Promises to reduce emissions may not be included in the legally binding part of the deal. Even if they are, the details of the language also make a big difference. Academic director of the Institute for European Studies Professor Sebastian Oberthür suggests the Paris summit could, at the least, result in some procedural obligations – for countries to report on their emissions, or the measures used to achieve them. Negotiators may also agree on an obligation to “submit” pledges to reduce emissions, to “make best efforts” to achieve them, or to “implement” them – but are less likely to agree to an obligation to “achieve” them, he says.
Similarly, it is extremely unlikely that pledges rich countries have made in the international negotiations to transfer $100 billion to poorer countries by 2020, or to support them in adapting to climate change, will be legally binding under the new deal.
Top down versus bottom up
The world has agreed to legally binding emissions targets in the past. The Kyoto Protocol, negotiated in 1997, set emissions targets for richer countries up until 2012. The Protocol included systems for monitoring, reporting and verification and promised “consequences” for countries that didn’t comply.
But, in practice, the deal proved to be toothless. Most notably, Canada failed to comply with its commitments under the Kyoto protocol, and then withdrew from it entirely, without suffering any penalties.

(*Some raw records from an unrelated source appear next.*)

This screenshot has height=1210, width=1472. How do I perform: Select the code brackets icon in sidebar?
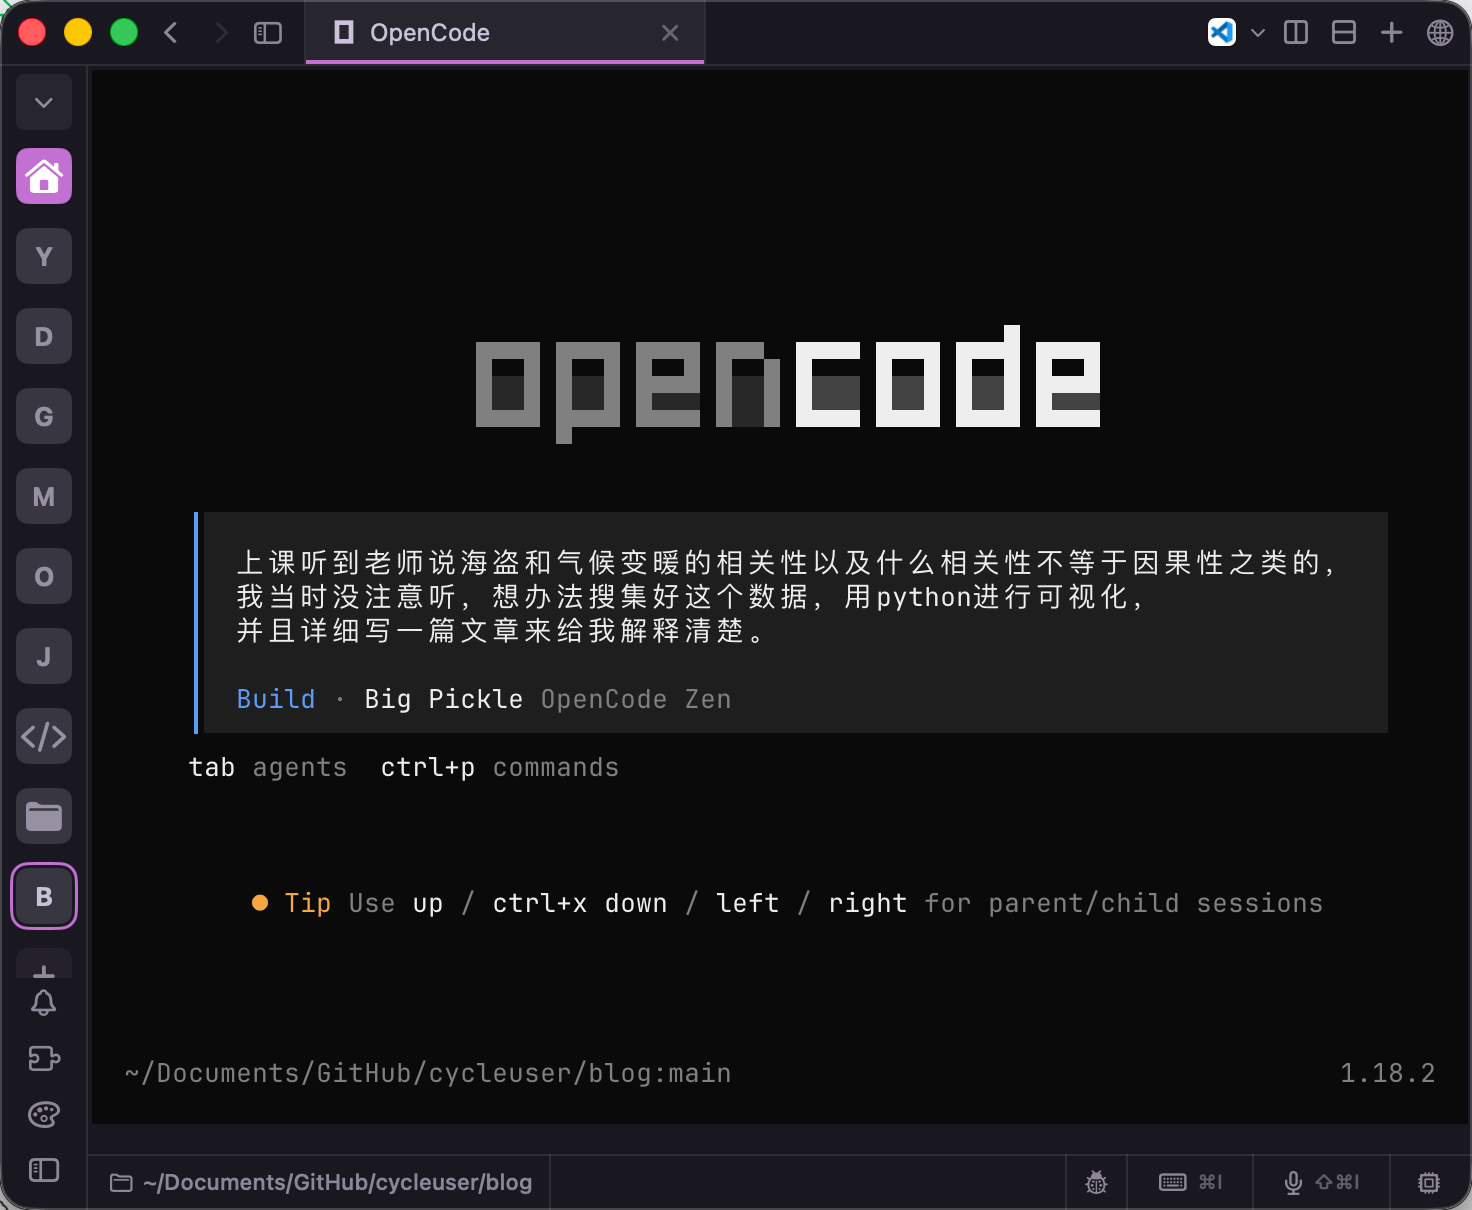pos(44,737)
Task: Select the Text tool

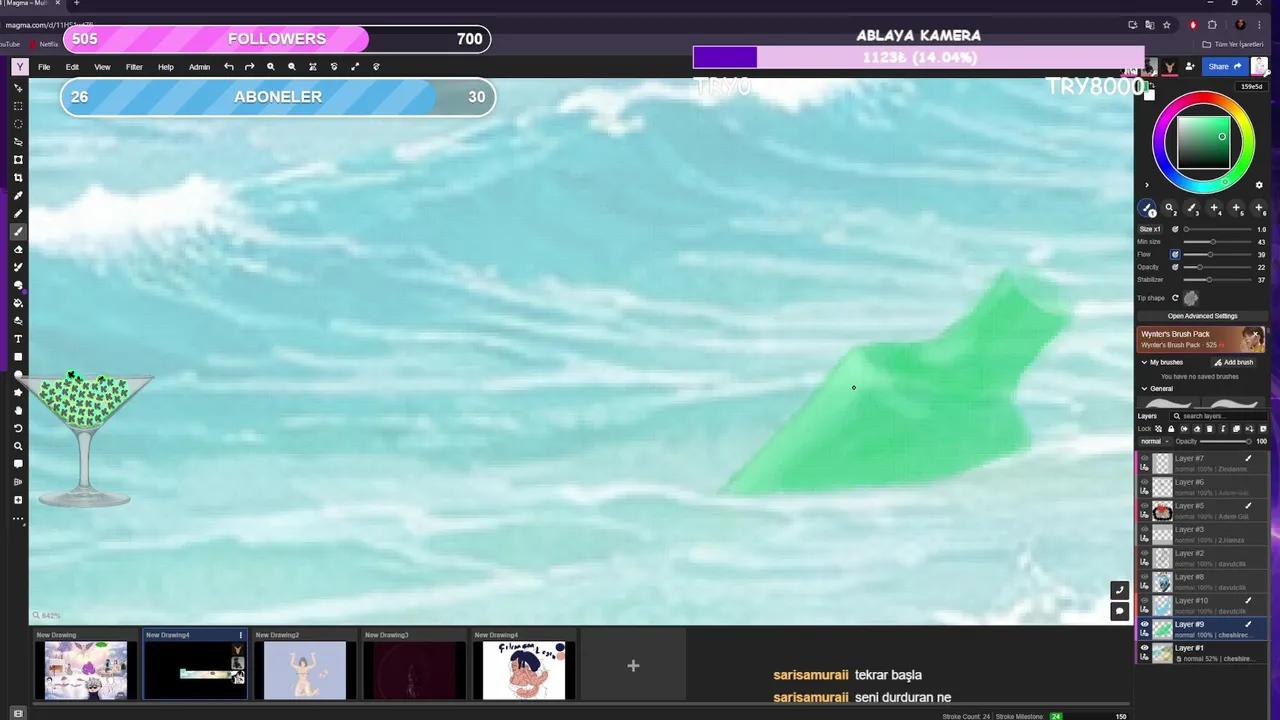Action: click(x=18, y=340)
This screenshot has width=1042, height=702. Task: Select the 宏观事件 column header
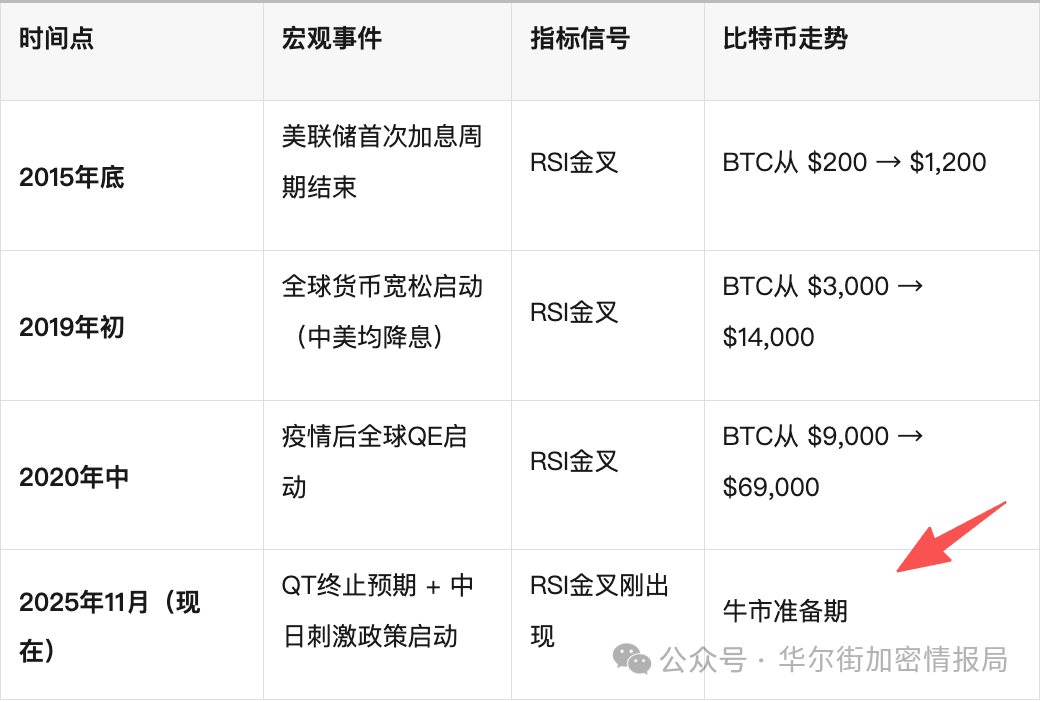(332, 39)
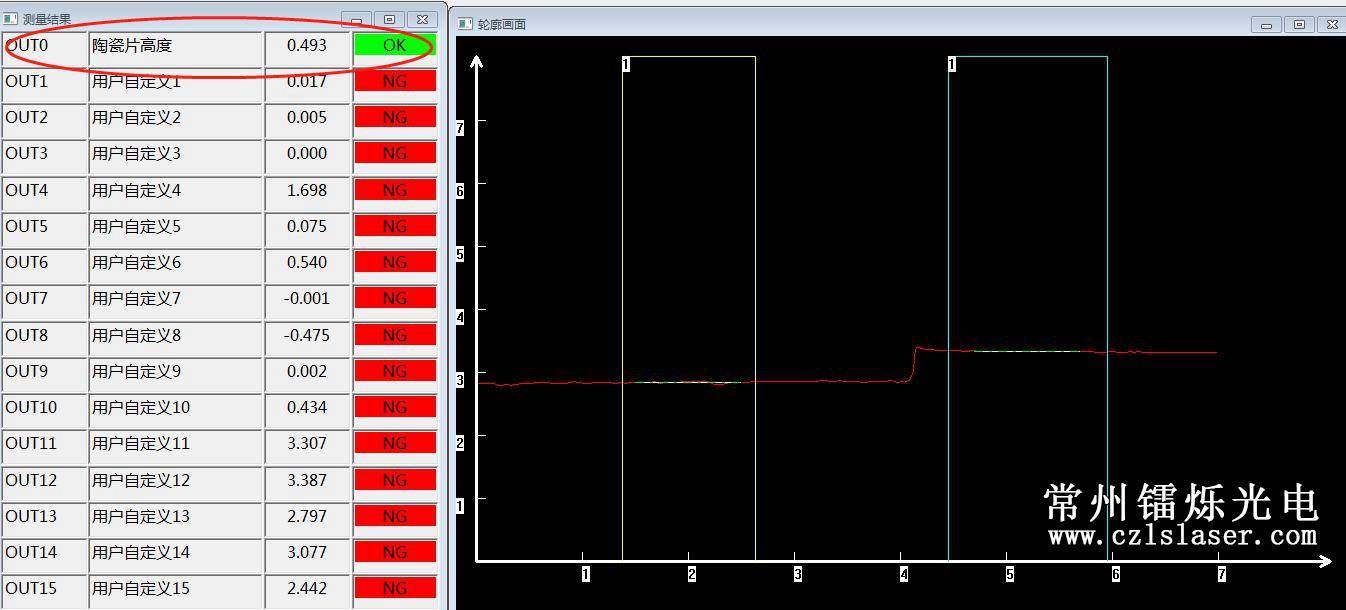1346x610 pixels.
Task: Close the 测量结果 results window
Action: click(x=424, y=19)
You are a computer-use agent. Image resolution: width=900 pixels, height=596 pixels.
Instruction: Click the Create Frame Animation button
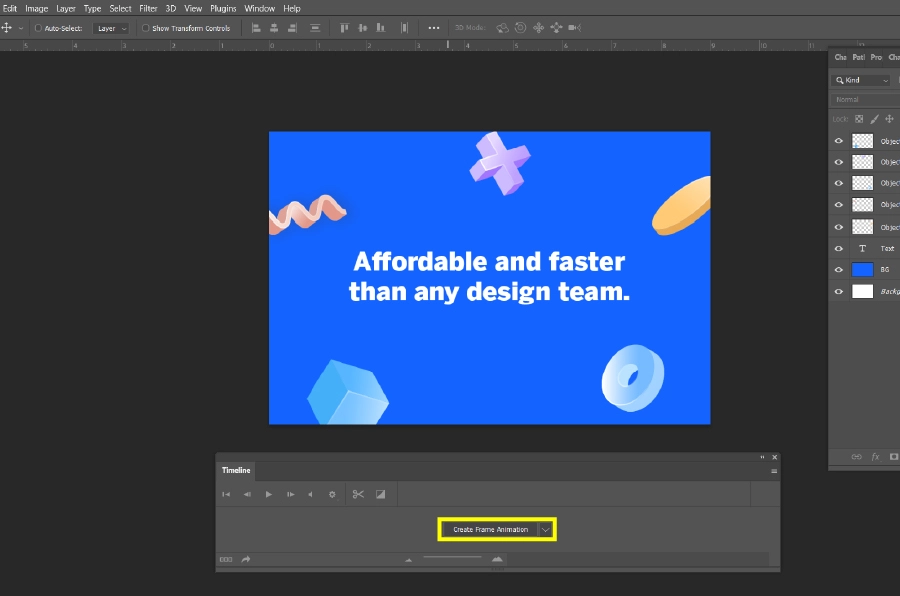point(491,530)
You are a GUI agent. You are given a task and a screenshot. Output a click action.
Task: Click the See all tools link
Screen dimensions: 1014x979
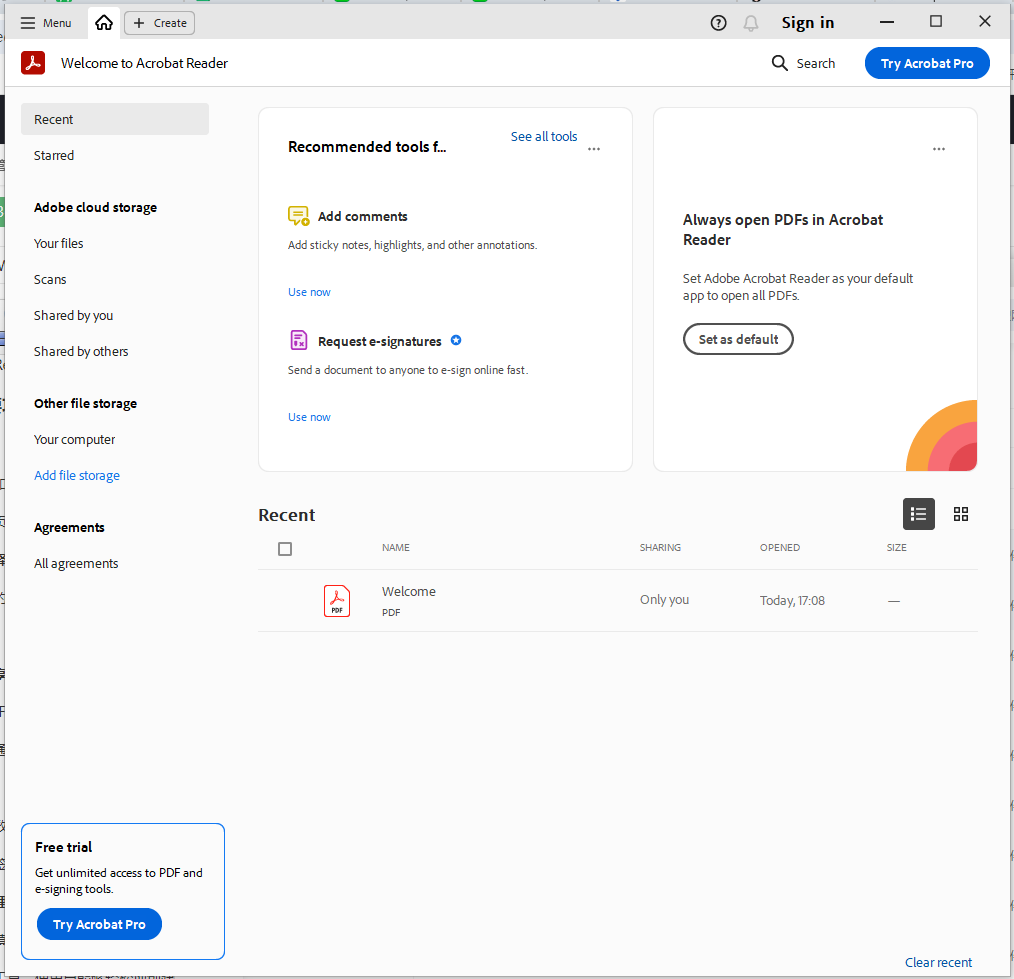pyautogui.click(x=544, y=136)
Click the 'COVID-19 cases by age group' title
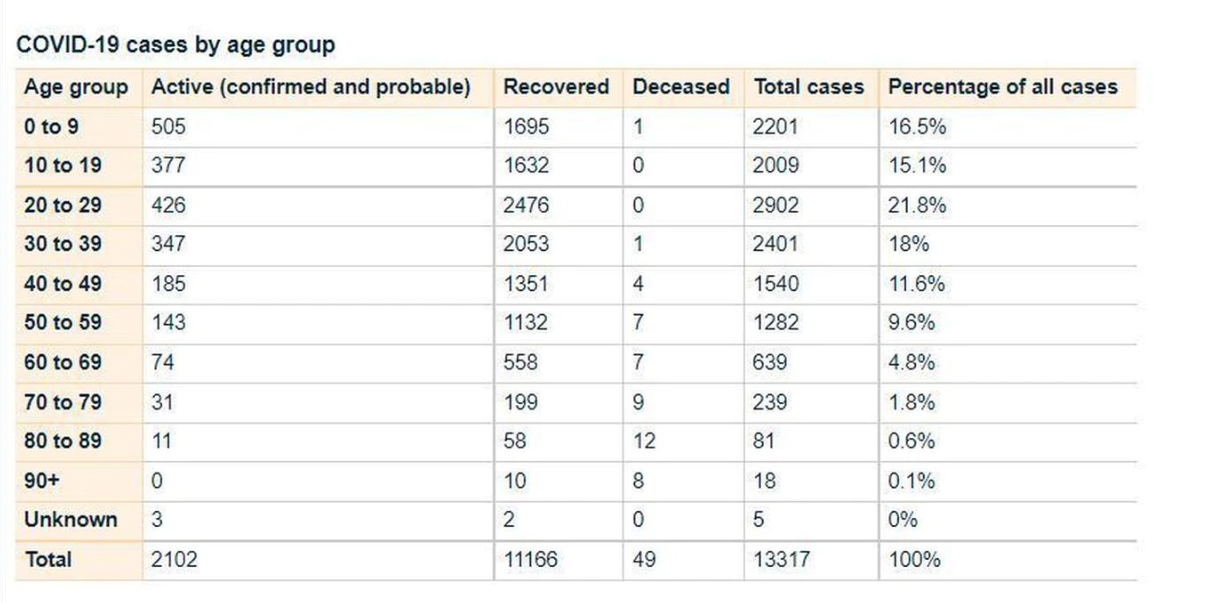Image resolution: width=1224 pixels, height=603 pixels. click(175, 45)
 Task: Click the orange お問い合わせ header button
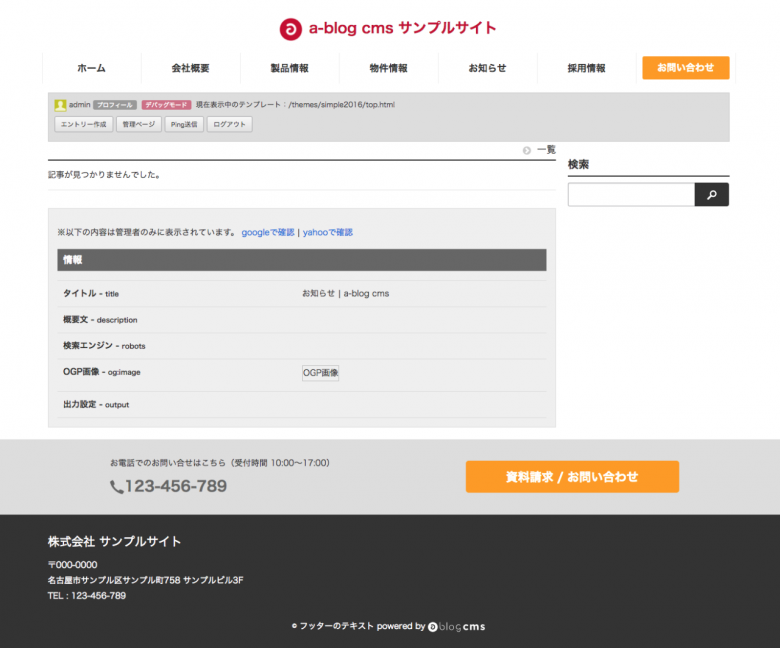685,68
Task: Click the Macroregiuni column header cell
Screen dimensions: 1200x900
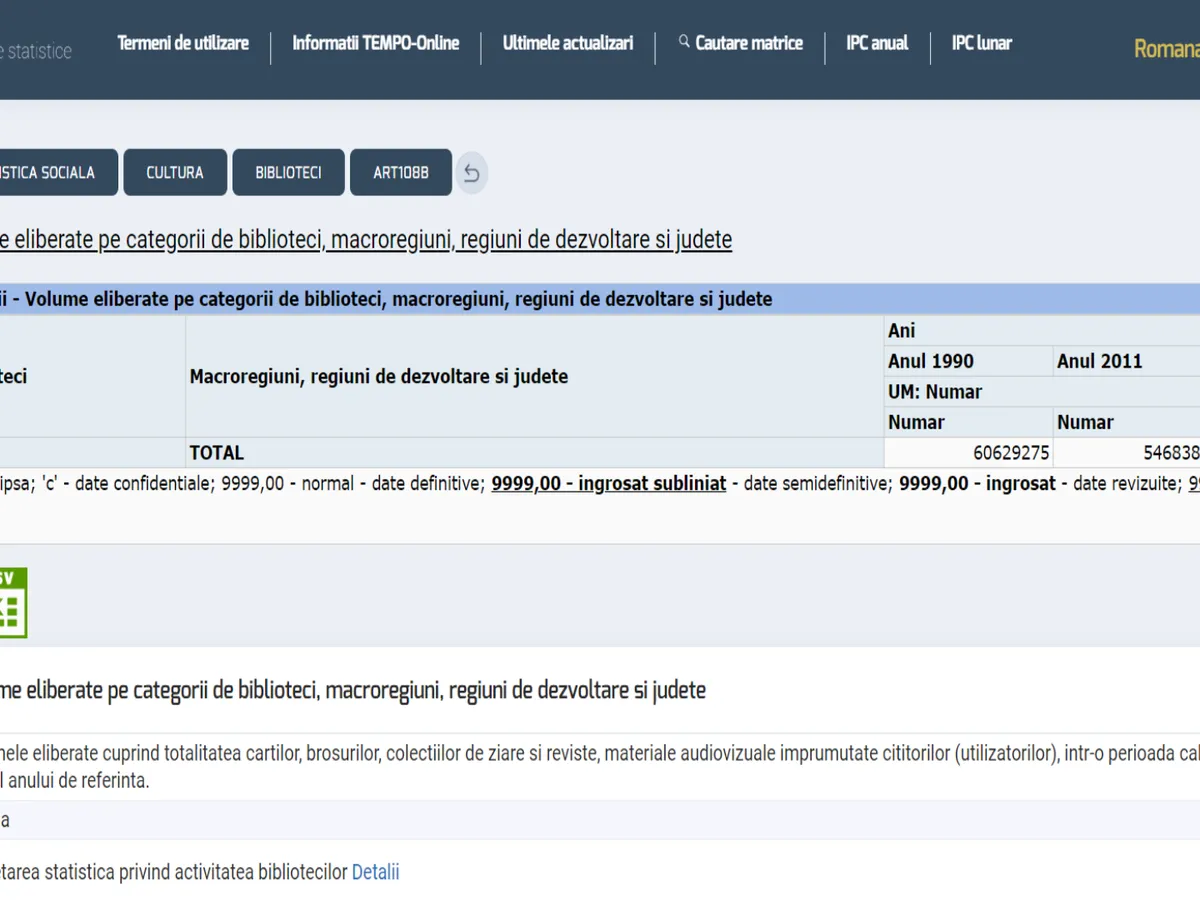Action: (379, 376)
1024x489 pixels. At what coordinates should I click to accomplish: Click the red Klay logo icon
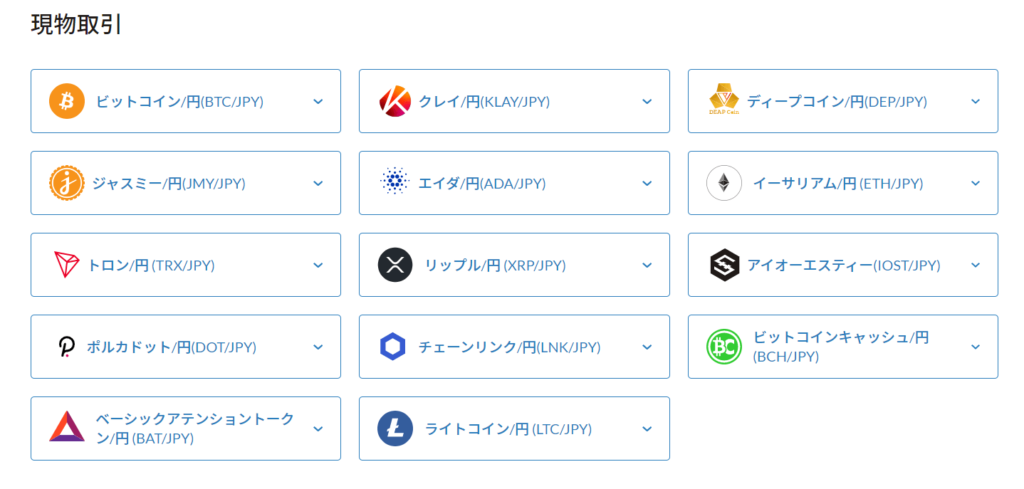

Under the new system, countries are proposing their own emissions reductions targets – a ‘bottom-up’ rather than a ‘top-down’ approach. Ultimately, this may be more effective than the top-down approach, because it encourages countries to embed the promises in their own legislation. Director of the Strathclyde Centre for Environmental Law and Governance Dr Francesco Sindico points to legal action taken by green NGO Friends of the Earth against Canada’s failure to deliver on its Kyoto Protocol emissions targets in 2008. The legal challenge failed – but would probably have stood more chance of being successful if Canada had put the pledge in its national legislation, he says.
Other commentators argue that non-legally binding targets will encourage greater ambition, and greater buy-in. Politically, it is particularly unlikely that major emitters China and the USA will agree to legally binding targets.
The Paris deal could still retain some aspects of a top-down system – for example processes to assess and review emissions pledges countries submit. Negotiators haven’t yet agreed on what that might look like, however.
One theme that frequently emerges is the increasing complexity of the whole process. Dr Van Asselt argues that international climate law is in a state of “existential flux” – with the formal treaty architecture that have dominated international climate co-operation giving way to more complex, less clear-cut structures. Voluntary pledges, bilateral negotiations and agreements and civil society are all playing an increasingly important role in driving emissions reductions.
In five years time, we could be paying just as much attention to city Mayors’ agreements to reduce emissions, or to industry-led agreements, as to the UNFCCC process, argues Dr Sindico.
The simple question of whether the international climate process imposes sanctions to force countries to tackle climate change could soon start to look rather out of date. But the lack of those sanctions also means there’s a big question over how fast the world is going to reduce emissions.